We Must Shield Ourselves From Growing Fat Hatred
You would think the main controversy with a website touting itself as a “married dating service for discreet encounters” would be the fact that it promotes infidelity. But what has most people up in arms over Ashley Madison right now is a recent advertisement promoting the company.
Their first ad featuring a large woman displayed a size 32 BBW model named Jacqueline lying on a bed in lingerie with the text, “Did your wife scare you last night?” The promo was craftily timed for Halloween a few weeks ago and despite the initial backlash, the company has released yet another ad still using Jacqueline’s image—without her permission. An “X” is placed next to her frame in contrast with a thin brunette marked with a checkmark and the tagline: “Life is short. Have an affair.” Clearly the idea is: If your wife is fat it only makes sense to cheat on her with a skinny broad.
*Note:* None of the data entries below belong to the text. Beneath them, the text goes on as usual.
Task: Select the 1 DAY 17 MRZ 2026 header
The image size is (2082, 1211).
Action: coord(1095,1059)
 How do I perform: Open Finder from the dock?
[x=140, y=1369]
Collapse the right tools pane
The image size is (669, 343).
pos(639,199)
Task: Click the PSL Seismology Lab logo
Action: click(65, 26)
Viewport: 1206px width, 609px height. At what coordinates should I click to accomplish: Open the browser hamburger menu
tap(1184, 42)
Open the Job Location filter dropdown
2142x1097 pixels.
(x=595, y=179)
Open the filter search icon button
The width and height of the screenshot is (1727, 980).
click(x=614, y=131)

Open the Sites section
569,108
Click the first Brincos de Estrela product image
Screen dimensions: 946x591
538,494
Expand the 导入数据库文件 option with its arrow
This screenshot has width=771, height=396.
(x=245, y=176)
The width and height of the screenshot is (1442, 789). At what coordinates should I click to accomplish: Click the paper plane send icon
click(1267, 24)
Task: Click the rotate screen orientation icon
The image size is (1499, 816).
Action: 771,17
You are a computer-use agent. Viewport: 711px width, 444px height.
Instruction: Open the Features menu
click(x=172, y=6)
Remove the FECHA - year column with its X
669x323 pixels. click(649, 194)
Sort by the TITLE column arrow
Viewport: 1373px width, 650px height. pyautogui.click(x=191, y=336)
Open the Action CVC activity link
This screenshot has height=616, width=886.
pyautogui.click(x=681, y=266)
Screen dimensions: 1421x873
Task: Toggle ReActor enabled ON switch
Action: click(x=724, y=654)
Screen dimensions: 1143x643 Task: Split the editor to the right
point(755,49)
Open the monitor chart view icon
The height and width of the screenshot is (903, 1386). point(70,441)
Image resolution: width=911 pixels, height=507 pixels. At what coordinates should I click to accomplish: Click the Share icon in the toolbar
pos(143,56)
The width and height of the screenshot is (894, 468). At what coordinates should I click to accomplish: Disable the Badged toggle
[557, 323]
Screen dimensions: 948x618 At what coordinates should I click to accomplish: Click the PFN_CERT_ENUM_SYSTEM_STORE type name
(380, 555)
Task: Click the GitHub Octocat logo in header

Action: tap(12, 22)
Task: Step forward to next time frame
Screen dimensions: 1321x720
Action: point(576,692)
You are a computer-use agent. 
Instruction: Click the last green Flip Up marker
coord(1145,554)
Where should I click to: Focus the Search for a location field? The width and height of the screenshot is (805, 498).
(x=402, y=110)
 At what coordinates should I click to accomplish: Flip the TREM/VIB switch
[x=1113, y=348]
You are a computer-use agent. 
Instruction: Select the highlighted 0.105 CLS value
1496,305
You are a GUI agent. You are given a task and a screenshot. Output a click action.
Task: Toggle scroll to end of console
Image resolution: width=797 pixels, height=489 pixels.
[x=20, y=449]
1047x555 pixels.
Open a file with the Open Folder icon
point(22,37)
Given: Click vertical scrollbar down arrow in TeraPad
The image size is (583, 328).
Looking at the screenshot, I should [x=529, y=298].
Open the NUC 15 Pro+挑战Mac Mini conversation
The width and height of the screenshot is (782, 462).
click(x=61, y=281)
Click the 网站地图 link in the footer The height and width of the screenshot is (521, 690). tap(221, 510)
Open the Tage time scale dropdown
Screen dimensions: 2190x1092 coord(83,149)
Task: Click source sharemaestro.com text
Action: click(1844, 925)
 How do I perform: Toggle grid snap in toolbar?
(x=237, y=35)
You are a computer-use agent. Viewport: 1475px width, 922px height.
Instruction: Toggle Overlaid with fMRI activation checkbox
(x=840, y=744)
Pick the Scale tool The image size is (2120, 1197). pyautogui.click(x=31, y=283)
You wouldn’t expect much tact from a company that seeks to help married men (and supposedly women) find more ways to cheat, but this type of promotional activity is low, even for a company with no morals. (Is that redundant?) Not only is Ashley Madison encouraging men and women to cheat; the company is also mocking larger women in the process, thus feeding into the social ill of hatred towards large women. This hurts all women, because it causes us to constantly question the impact the size our frames has on our lives. As in this example: will it make our husbands have an affair?
No woman should have to walk around with that amount of body-consciousness induced worry. But that is what this ad promotes.